Comparing the strength of a modern dental crown to a natural tooth is complex, as it involves contrasting a biological composite with an engineered ceramic. Dental crowns are restorations designed to cover a damaged tooth, restoring its shape, strength, and function. The material’s strength is crucial for withstanding the tremendous biting forces of the human jaw.
The Inherent Strength of Natural Tooth Structure
The natural tooth is a layered biological composite designed for both hardness and flexibility. The outermost layer, enamel, is the hardest substance in the human body, consisting of about 96% mineral content. This high mineral content gives enamel its exceptional hardness and resistance to wear, making it capable of enduring the friction of chewing.
The enamel is relatively brittle, but it is supported by the underlying dentin, which is a softer and more flexible tissue. Dentin is composed of about 70% mineral, providing a shock-absorbing cushion. This layered structure, where the hard enamel is bonded to the more resilient dentin, works together to prevent catastrophic fracture under load.
Composition of Modern Dental Crown Materials
The term “porcelain crown” is largely outdated, as modern dentistry relies on sophisticated engineered ceramics that far surpass traditional porcelain in strength. Two dominant materials today are Lithium Disilicate (Emax) and Zirconia (zirconium dioxide).
Lithium disilicate is a glass-ceramic known for its superior translucency and lifelike appearance, making it a preferred choice for front teeth. It offers a flexural strength of approximately 400 megapascals (MPa), a significant improvement over older ceramics.

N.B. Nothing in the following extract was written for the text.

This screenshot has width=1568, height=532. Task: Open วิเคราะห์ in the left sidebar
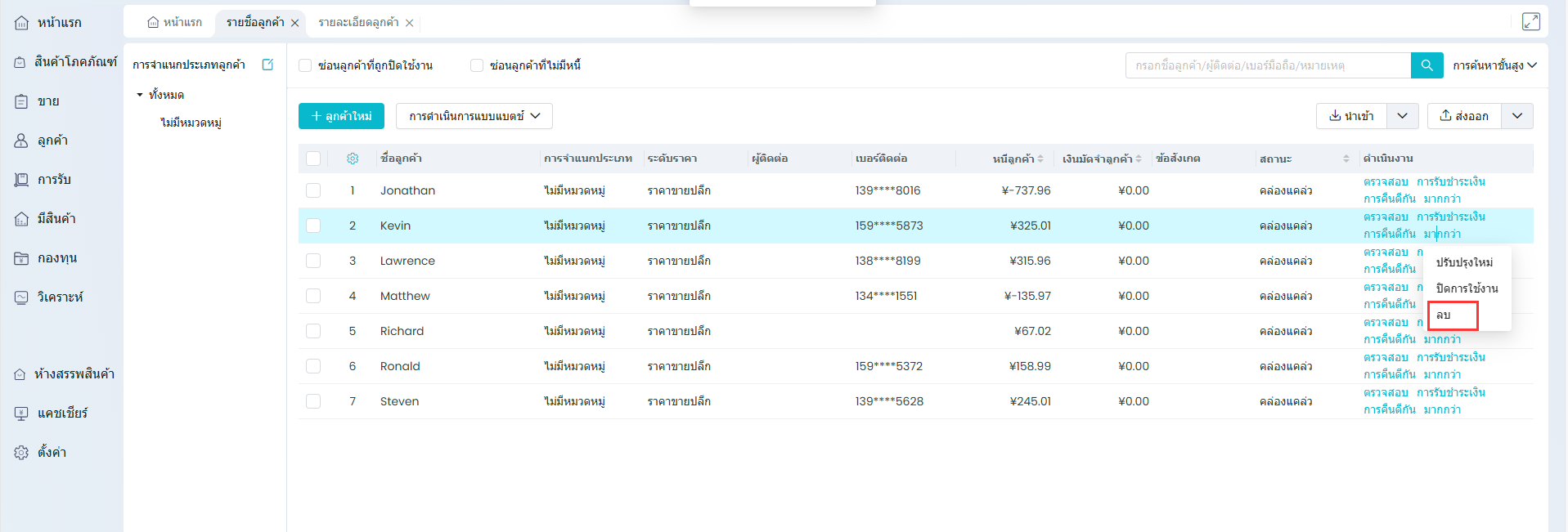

Zirconia, sometimes called “ceramic steel,” is a high-strength polycrystalline ceramic. It is processed under high heat, called sintering, which creates an extremely dense, crystalline structure. This gives zirconia exceptional mechanical properties, including flexural strength that can range from 900 MPa to over 1200 MPa. The highest strength versions are often reserved for posterior teeth that must withstand the heaviest biting forces.
Comparing Fracture Resistance and Durability
The strength of modern crowns, particularly monolithic zirconia, often exceeds the compressive strength of healthy natural enamel, which is typically around 400 MPa. Zirconia crowns have higher compressive strength and greater resistance to fracture than natural teeth, making them highly suitable for patients who clench or grind their teeth.
However, the comparison is complex because natural teeth rarely fail due to compression alone. Their structure is compromised by decay, cracks, or large fillings before a crown is needed. The crown’s primary function is to act as a protective cap, preventing the catastrophic failure of the remaining, compromised tooth structure.
While the engineered ceramic of a crown may be stronger than the natural tooth’s enamel, crowns can fail differently, often through chipping of the surface or by the underlying tooth decaying at the crown’s margin. Overall, a well-placed modern crown, especially one made from high-strength zirconia, is typically more resistant to fracture than the compromised tooth it is protecting.